-- WHAT THE TASK ASKS --
Print each of the records below, leaving every word as it is.

-- DATASET CONTENT --
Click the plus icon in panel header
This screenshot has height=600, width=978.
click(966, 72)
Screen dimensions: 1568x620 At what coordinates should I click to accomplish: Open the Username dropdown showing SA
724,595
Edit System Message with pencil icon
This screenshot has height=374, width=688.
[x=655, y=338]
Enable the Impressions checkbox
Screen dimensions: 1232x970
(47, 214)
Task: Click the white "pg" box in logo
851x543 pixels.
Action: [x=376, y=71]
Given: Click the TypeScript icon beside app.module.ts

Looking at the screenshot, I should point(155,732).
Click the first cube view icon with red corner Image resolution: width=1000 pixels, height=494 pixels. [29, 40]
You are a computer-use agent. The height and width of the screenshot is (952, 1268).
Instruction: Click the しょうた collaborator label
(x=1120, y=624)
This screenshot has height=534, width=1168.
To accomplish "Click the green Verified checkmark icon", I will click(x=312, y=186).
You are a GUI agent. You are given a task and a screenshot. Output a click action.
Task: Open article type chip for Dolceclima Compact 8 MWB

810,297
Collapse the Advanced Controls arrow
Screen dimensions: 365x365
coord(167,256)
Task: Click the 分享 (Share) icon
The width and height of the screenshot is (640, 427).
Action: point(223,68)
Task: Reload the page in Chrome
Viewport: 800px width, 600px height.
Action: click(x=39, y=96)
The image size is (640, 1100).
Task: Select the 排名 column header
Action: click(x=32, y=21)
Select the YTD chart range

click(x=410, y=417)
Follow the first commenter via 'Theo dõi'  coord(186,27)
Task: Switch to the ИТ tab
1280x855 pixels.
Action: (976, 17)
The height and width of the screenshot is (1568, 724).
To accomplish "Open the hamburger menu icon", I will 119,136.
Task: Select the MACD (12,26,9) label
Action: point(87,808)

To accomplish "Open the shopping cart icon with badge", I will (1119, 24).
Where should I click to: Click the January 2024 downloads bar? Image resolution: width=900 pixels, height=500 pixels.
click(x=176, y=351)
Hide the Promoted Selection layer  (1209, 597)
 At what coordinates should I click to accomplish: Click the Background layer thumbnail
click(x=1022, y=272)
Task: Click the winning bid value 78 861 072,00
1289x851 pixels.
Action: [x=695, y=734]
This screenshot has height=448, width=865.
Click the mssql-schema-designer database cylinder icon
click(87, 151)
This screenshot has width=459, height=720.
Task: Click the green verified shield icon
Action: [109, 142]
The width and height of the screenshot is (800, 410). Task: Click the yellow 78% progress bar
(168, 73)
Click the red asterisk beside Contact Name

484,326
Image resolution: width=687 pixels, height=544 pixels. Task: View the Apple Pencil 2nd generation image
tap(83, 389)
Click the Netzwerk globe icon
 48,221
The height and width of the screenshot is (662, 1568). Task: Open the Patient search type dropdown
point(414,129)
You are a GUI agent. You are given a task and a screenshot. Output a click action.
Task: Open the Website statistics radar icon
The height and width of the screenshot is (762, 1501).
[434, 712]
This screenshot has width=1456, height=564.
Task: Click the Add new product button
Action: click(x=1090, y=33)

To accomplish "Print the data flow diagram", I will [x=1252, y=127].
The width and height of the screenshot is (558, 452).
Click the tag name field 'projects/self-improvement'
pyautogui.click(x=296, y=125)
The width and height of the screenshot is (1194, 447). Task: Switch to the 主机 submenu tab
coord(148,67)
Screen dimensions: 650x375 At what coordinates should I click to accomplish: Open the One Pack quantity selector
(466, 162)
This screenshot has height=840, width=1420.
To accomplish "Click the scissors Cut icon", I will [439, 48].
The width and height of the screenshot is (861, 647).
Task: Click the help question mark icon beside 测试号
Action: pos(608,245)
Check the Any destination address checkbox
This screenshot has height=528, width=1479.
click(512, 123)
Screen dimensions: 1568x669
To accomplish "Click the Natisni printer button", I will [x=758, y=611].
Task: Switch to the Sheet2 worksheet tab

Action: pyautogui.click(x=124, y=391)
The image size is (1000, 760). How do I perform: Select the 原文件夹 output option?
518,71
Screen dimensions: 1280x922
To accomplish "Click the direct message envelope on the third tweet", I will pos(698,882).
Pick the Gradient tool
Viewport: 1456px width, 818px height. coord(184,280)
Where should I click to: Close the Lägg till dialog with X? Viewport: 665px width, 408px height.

-- OUTPUT BELOW --
Click the plus icon in panel header
This screenshot has height=600, width=978.
click(966, 72)
Screen dimensions: 1568x620 At what coordinates should I click to accomplish: Open the Username dropdown showing SA
724,595
Edit System Message with pencil icon
This screenshot has height=374, width=688.
[x=655, y=338]
Enable the Impressions checkbox
Screen dimensions: 1232x970
(47, 214)
Task: Click the white "pg" box in logo
851x543 pixels.
Action: [x=376, y=71]
Given: Click the TypeScript icon beside app.module.ts

Looking at the screenshot, I should point(155,732).
Click the first cube view icon with red corner Image resolution: width=1000 pixels, height=494 pixels. [29, 40]
You are a computer-use agent. The height and width of the screenshot is (952, 1268).
Instruction: Click the しょうた collaborator label
(x=1120, y=624)
This screenshot has height=534, width=1168.
To accomplish "Click the green Verified checkmark icon", I will click(x=312, y=186).
You are a GUI agent. You are given a task and a screenshot. Output a click action.
Task: Open article type chip for Dolceclima Compact 8 MWB

810,297
Collapse the Advanced Controls arrow
Screen dimensions: 365x365
coord(167,256)
Task: Click the 分享 (Share) icon
The width and height of the screenshot is (640, 427).
Action: point(223,68)
Task: Reload the page in Chrome
Viewport: 800px width, 600px height.
Action: click(x=39, y=96)
The image size is (640, 1100).
Task: Select the 排名 column header
Action: click(x=32, y=21)
Select the YTD chart range

click(x=410, y=417)
Follow the first commenter via 'Theo dõi'  coord(186,27)
Task: Switch to the ИТ tab
1280x855 pixels.
Action: (976, 17)
The height and width of the screenshot is (1568, 724).
To accomplish "Open the hamburger menu icon", I will 119,136.
Task: Select the MACD (12,26,9) label
Action: point(87,808)

To accomplish "Open the shopping cart icon with badge", I will (1119, 24).
Where should I click to: Click the January 2024 downloads bar? Image resolution: width=900 pixels, height=500 pixels.
click(x=176, y=351)
Hide the Promoted Selection layer  (1209, 597)
 At what coordinates should I click to accomplish: Click the Background layer thumbnail
click(x=1022, y=272)
Task: Click the winning bid value 78 861 072,00
1289x851 pixels.
Action: [x=695, y=734]
This screenshot has height=448, width=865.
Click the mssql-schema-designer database cylinder icon
click(87, 151)
This screenshot has width=459, height=720.
Task: Click the green verified shield icon
Action: [109, 142]
The width and height of the screenshot is (800, 410). Task: Click the yellow 78% progress bar
(168, 73)
Click the red asterisk beside Contact Name

484,326
Image resolution: width=687 pixels, height=544 pixels. Task: View the Apple Pencil 2nd generation image
tap(83, 389)
Click the Netzwerk globe icon
 48,221
The height and width of the screenshot is (662, 1568). Task: Open the Patient search type dropdown
point(414,129)
You are a GUI agent. You are given a task and a screenshot. Output a click action.
Task: Open the Website statistics radar icon
The height and width of the screenshot is (762, 1501).
[434, 712]
This screenshot has width=1456, height=564.
Task: Click the Add new product button
Action: click(x=1090, y=33)

To accomplish "Print the data flow diagram", I will [x=1252, y=127].
The width and height of the screenshot is (558, 452).
Click the tag name field 'projects/self-improvement'
pyautogui.click(x=296, y=125)
The width and height of the screenshot is (1194, 447). Task: Switch to the 主机 submenu tab
coord(148,67)
Screen dimensions: 650x375 At what coordinates should I click to accomplish: Open the One Pack quantity selector
(466, 162)
This screenshot has height=840, width=1420.
To accomplish "Click the scissors Cut icon", I will [439, 48].
The width and height of the screenshot is (861, 647).
Task: Click the help question mark icon beside 测试号
Action: pos(608,245)
Check the Any destination address checkbox
This screenshot has height=528, width=1479.
click(512, 123)
Screen dimensions: 1568x669
To accomplish "Click the Natisni printer button", I will [x=758, y=611].
Task: Switch to the Sheet2 worksheet tab

Action: pyautogui.click(x=124, y=391)
The image size is (1000, 760). How do I perform: Select the 原文件夹 output option?
518,71
Screen dimensions: 1280x922
To accomplish "Click the direct message envelope on the third tweet", I will pos(698,882).
Pick the Gradient tool
Viewport: 1456px width, 818px height. coord(184,280)
Where should I click to: Close the Lägg till dialog with X? Viewport: 665px width, 408px height.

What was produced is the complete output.